North Korean leader Kim Jong Un placed the economy at the center of his country’s priorities for 2022, in a speech to set the national agenda in which he did not mention the United States.
His speech at the Korean Workers’ Party plenary focused on food development and production, state media reported on Saturday.
The impoverished country, which has nuclear weapons, maintains a strict blockade due to the coronavirus, which has hit its economy and caused food shortages.
In his closing speech at the plenary, Kim acknowledged on Friday (31) the “terrible situation” of 2021 when defining plans for this new year, reported the state news agency KCNA.
He described the challenges of 2022 as “a great life and death struggle” and defined the “important task of making radical progress in solving the problem of food, clothing and housing for people,” according to the KCNA.
The pandemic and border closure in 2020 caused the North’s biggest economic contraction in two decades, according to the South Korean central bank.
Faced with the prospect of a food crisis, a UN human rights expert warned in October that the most vulnerable countries were “at risk of starvation.”
Kim, who came to power just over a decade after the death of his father Kim Jong-Il, indicated at the party meeting that fighting the pandemic is a priority for next year.
“Emergency work to prevent epidemics must be a priority,” he said, quoted by KCNA.
Analysts point out that the impact of covid-19 is the reason for the focus on the economy.
“The pandemic continues to put pressure on North Korea’s diplomacy, decimating its economy and making border control a security priority,” Leif-Eric Easley, a professor at Ewha Womans University in Seoul, told AFP.
– Survival Mode –
The speech did not directly quote the United States or South Korea, but did mention that Pyongyang would continue to strengthen its military capabilities due to “the increasingly unstable military environment on the Korean peninsula” and the changing international situation.
This includes ensuring the loyalty and obedience of the military, upgrading militias and “producing powerful equipment compatible with modern warfare,” Kim said, quoted by the KCNA.
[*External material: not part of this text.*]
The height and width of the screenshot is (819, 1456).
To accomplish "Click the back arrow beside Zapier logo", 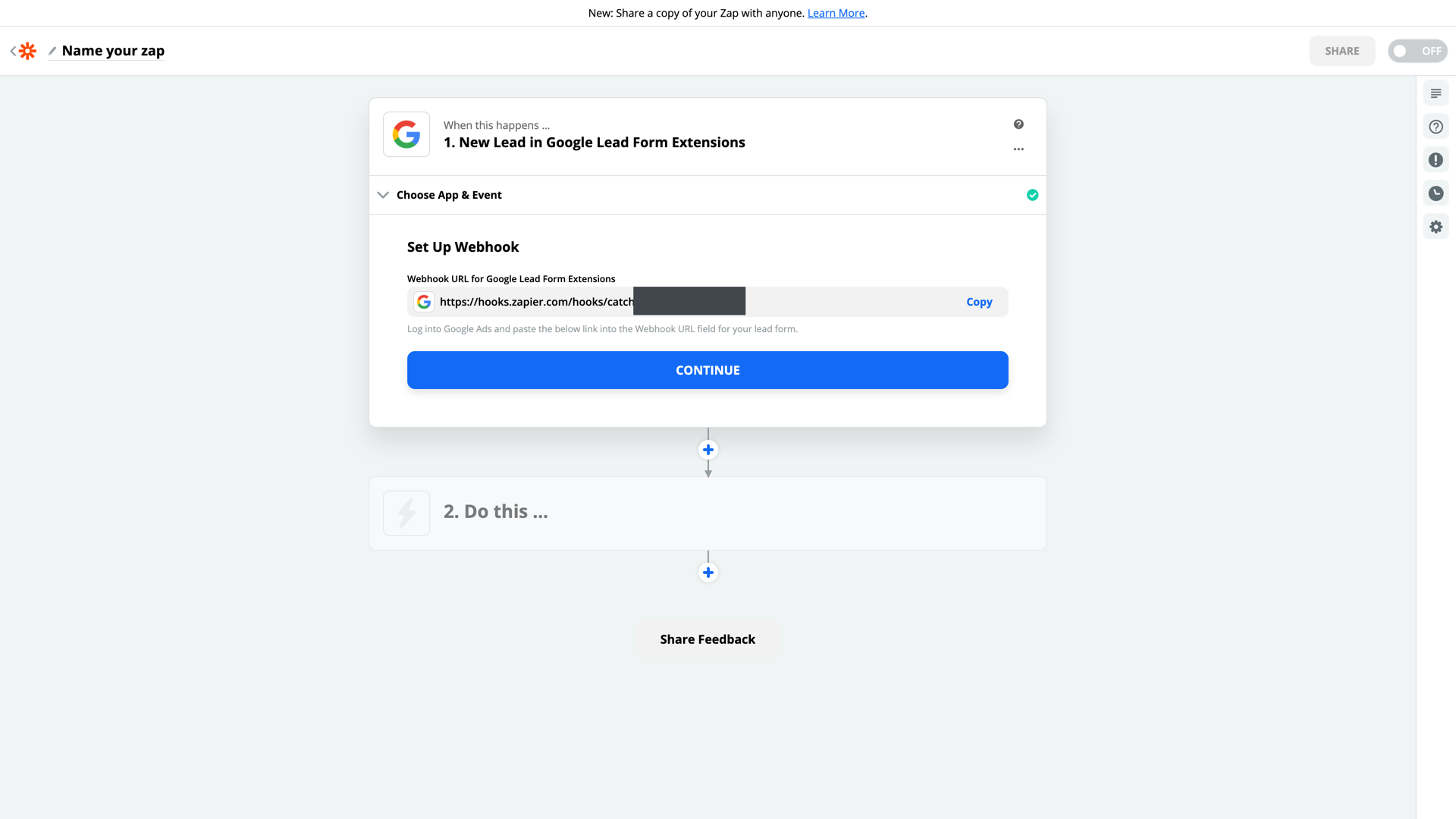I will 13,51.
The agency’s dispatch did not mention details about what this military strengthening would imply.
“Kim may be aware that it might not be a good idea to reveal complex military development plans as people suffer from food shortages and difficult conditions outside of Pyongyang,” tweeted Chad O’Carroll of the specialist website NK News.
“North Korea will be more or less in survival mode by 2022 and doesn’t know what to do about its foreign policy at this point,” he added.
Pyongyang faces numerous international sanctions for its nuclear and ballistic missile programs, which advanced rapidly under Kim.
The economic deterioration during the pandemic did not affect military programs. Instead, weapons development continued, according to an October UN report.
Pyongyang has walked away from negotiations over its nuclear program since the 2019 dialogue between Kim and then-US President Donald Trump failed.
Under President Joe Biden, the United States expressed its willingness to meet with North Korean representatives, while insisting on the denuclearization of the North Korean regime.